Lice are external parasites which either suck the blood or feed off the skin of their host. Their biggest impact is on the decrease to the quantity and quality of the fleece as well as causing “cockle”. Lice are species specific and small enough they are often hard to detect with the naked eye. It is recommended that if you wear reading glasses while reading you wear them when inspecting your animals for lice. There are three types of lice to look for in your sheep flock. These include:

Sheep Lice
Figure 1: Damage - Both sides of pelt after tanning.
  1. Bovicola ovis, a biting body louse, which is found over the back & flanks in fleece covered areas. The most common worldwide.
  2. Linognathus ovillus, the face and body louse or sucking body louse, these may be found on any part of the sheep except the limbs.
  3. Linognathus pedalis, the foot louse, also a sucking louse which as the name implies is found on the feet and may spread upward on the limbs and lower abdomen.

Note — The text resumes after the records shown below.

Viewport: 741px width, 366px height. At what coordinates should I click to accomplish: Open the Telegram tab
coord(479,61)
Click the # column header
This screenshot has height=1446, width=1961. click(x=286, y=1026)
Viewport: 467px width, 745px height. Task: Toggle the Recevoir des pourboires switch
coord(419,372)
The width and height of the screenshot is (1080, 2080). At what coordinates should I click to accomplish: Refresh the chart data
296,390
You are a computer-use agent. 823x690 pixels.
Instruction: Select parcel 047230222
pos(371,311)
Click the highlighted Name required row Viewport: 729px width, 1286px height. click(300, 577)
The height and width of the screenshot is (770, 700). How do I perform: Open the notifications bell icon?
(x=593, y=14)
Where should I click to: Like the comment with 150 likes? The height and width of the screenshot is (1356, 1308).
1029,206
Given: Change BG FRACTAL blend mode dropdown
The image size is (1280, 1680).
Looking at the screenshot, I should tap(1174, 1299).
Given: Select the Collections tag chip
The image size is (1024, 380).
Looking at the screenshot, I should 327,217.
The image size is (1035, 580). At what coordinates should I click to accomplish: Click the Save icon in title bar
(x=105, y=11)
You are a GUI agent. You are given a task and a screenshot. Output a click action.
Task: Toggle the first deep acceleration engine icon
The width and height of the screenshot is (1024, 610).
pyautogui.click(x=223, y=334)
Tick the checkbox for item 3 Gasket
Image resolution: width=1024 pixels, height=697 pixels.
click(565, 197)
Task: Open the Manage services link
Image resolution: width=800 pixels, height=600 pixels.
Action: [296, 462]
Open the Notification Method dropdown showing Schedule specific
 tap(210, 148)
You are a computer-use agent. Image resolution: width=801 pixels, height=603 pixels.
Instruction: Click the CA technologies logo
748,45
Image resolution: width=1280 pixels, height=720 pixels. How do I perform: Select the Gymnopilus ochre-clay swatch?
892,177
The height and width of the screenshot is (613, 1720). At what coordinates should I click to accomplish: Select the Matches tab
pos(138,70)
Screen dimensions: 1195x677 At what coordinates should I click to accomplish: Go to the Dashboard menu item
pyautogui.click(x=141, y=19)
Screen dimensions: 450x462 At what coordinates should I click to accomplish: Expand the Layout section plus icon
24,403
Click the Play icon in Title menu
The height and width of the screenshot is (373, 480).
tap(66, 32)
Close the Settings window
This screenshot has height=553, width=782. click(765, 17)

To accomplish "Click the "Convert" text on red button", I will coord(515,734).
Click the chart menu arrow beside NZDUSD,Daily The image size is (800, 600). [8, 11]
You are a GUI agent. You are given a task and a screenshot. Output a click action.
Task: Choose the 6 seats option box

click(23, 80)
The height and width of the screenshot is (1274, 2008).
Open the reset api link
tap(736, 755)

There are several very good websites which document the life cycle, images of lice, as well as surveillance, treatment and control protocols. Rather than recreate these we will note our picks at the bottom of this article for further reading. The best of these come out of Australia, whereas the insecticides are noted but particular brand names may not be locally available. We will follow with just a few comments we feel are important to remember.

  • Pyrethroids work well when treating lice but may take up to 6 weeks to fully translocate over the entire sheep’s body, especially in longer wooled animals.
    • Transfer of lice to the lambs may occur if treatment of the ewe is less than 6 weeks prior to lambing.
  • Organophosphates also work well for treatment and control of louse infestations in sheep.
  • Always follow label directions.
    • For proper placement and dilution when required.
    • Note slaughter withdrawal periods.
    • Warnings which may apply to the age of lambs that the product should not be used.
    • Proper protective equipment that should be worn at the time of application and handling of recently treated animals.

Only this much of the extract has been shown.